Ben Barnes, Westworld

How Westworld and The Punisher taught Ben Barnes to be a master at keeping secrets

Contributed by
Dec 5, 2017

The 36-year-old Ben Barnes really made a splash last winter as Jimmy Simpson's sadistic brother-in-law, Logan, on HBO's Westworld. This fall, he sparred alongside Jon Bernthal in Netflix's Marvel series, The Punisher, as Billy Russo.

The British actor is a major force in today's TV landscape and will return for Westworld Season 2 next year. He recently spoke with Collider, dishing about his two big shows and offering some insider snippets about them. Here's a few things we learned:

His lips are sealed:

With these major productions that have major fan followings, there is a universal policy of keeping things under wraps. Plot details, casting decisions, and storytelling twists are just a few of the elements a large-budgeted television show has to prevent from reaching the public before it airs. 

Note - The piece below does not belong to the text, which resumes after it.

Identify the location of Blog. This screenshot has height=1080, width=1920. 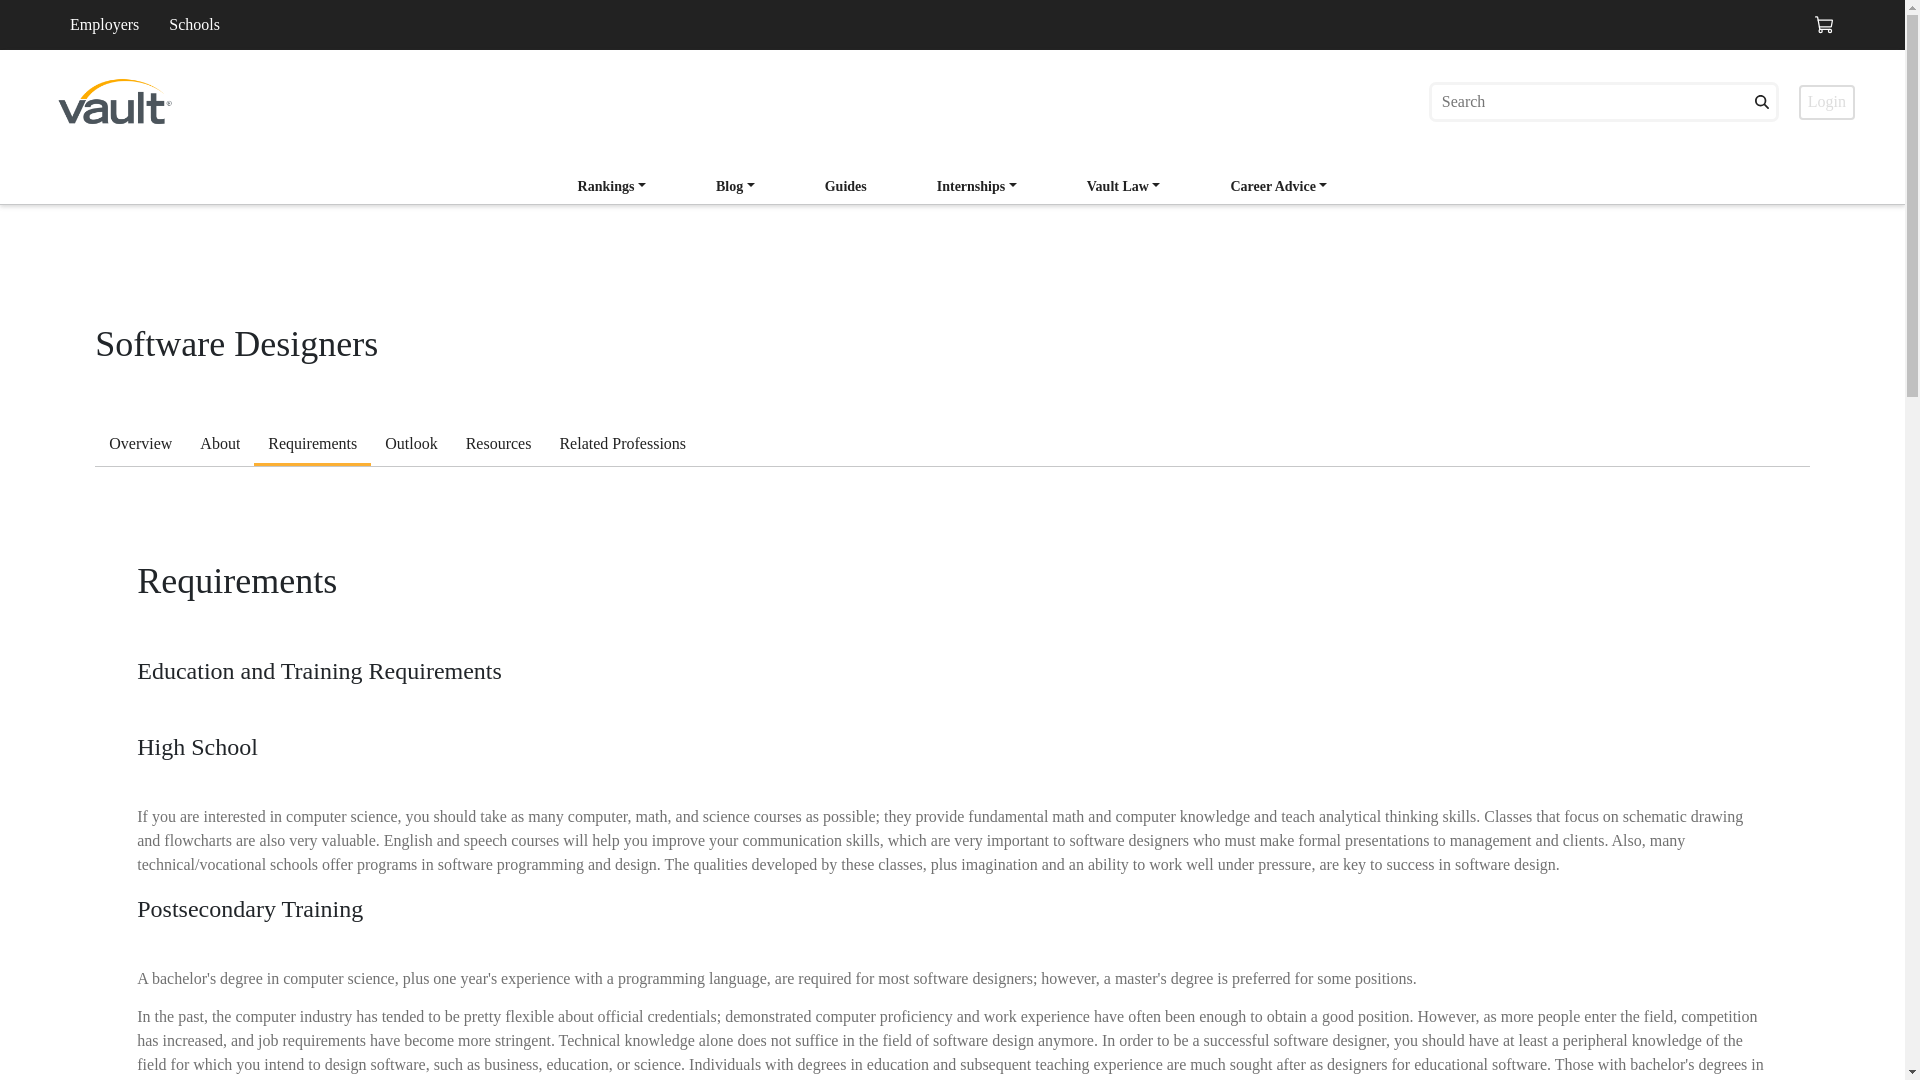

For Barnes, being a part of these shows helped him become a better secret keeper. Speaking to Collider, he said, "The truth is that I really struggle with it ‘cause I really want to be able to share things. Half the reason you get into this business is to be able to tell stories and share stories, and I sit there at every social thing that I go to, biting my tongue about everything, all the time." 

He went on to say that Westworld's sophomore season is "absolutely wild" and "even more secretive," stating that he doesn't even get full scripts from the showrunners. When it comes to working with Marvel, "they’re just very used to keeping secrets," added Barnes. "They’re very used to that mode of working."

His friends got him hyped for his Punisher role:

"I have a couple of close friends in L.A., who are self-confessed comic book nerds, and they were very, very excited about it. They launched into explaining to me why I should be more excited about it," he said.

However, it was really the fact that he got to put his own unique spin on the character that got him excited. "It’s not that I get to play a character from the Marvel canon. It’s that I get to play a character that we do discover in the Marvel universe, but I get to have a completely fresh, almost original, take on him and I get to have some input into how he’s shaped," said Barnes.

Jon Bernthal's "leadership" skills pushed Barnes as an actor:

 

Since Bernthal is the lead actor in the show, he is the leader to bring himself, the cast, and crew to the proverbial "Promised Land." Sure, the director is an important guide on that journey, but it's the main thespian who carries everyone on his back. Ruminating on one of his first encounters with Bernthal, Barnes said:

"He’s an incredible leader. He came in for the first read-through of the first episode and shook everybody’s hand. He makes you feel confident that he’s got this ... "He had the advantage of having [played the role] already, and he filled everyone with confidence."

You can't say no to Bernthal:

According to Barnes, Bernthal was not only a driving force for his acting, but he also motivated him in terms of staying in shape.

"For me, physically, he sets the pace," said Barnes. "Sometimes we would shoot some of the flashback scenes very early in the morning or we’d have these long war days, and then we’d wrap at 11 o’clock at night and he’d be like, “Benny Barnes, we’re goin’ to the gym. You comin’, brother?” And there’s no way that you can say no to that man, in that moment. You want to bend over backwards to make him proud."

Playing Billy Russo makes Barnes a tad anxious:

While Westworld is based on a movie from 1973, the show itself is wildly different from Michael Crichton's original vision. It had to be in order to sustain itself as a TV show, so it can get away with going off in all different directions. On the other hand, The Punisher and his related characters are very much steeped in comic book history of the last 43 years. As such, there's a certain expectation on the part of fans who see these heroes and villains in a certain way. If you stray too far from their roots or fan expectations, it's not the end of the world, but you may not be able to call it The Punisher in the strictest sense. Barnes voiced this concern when he said:

"For those comic book fans across the world, there is an expectation of how The Punisher should be and, on some level, there is some expectation of how Billy Russo is going to be, and it’s not what people think it will be. There’s certainly a level of anxiety for me. I really hope they feel that Billy is a worthy companion and antagonist for Frank."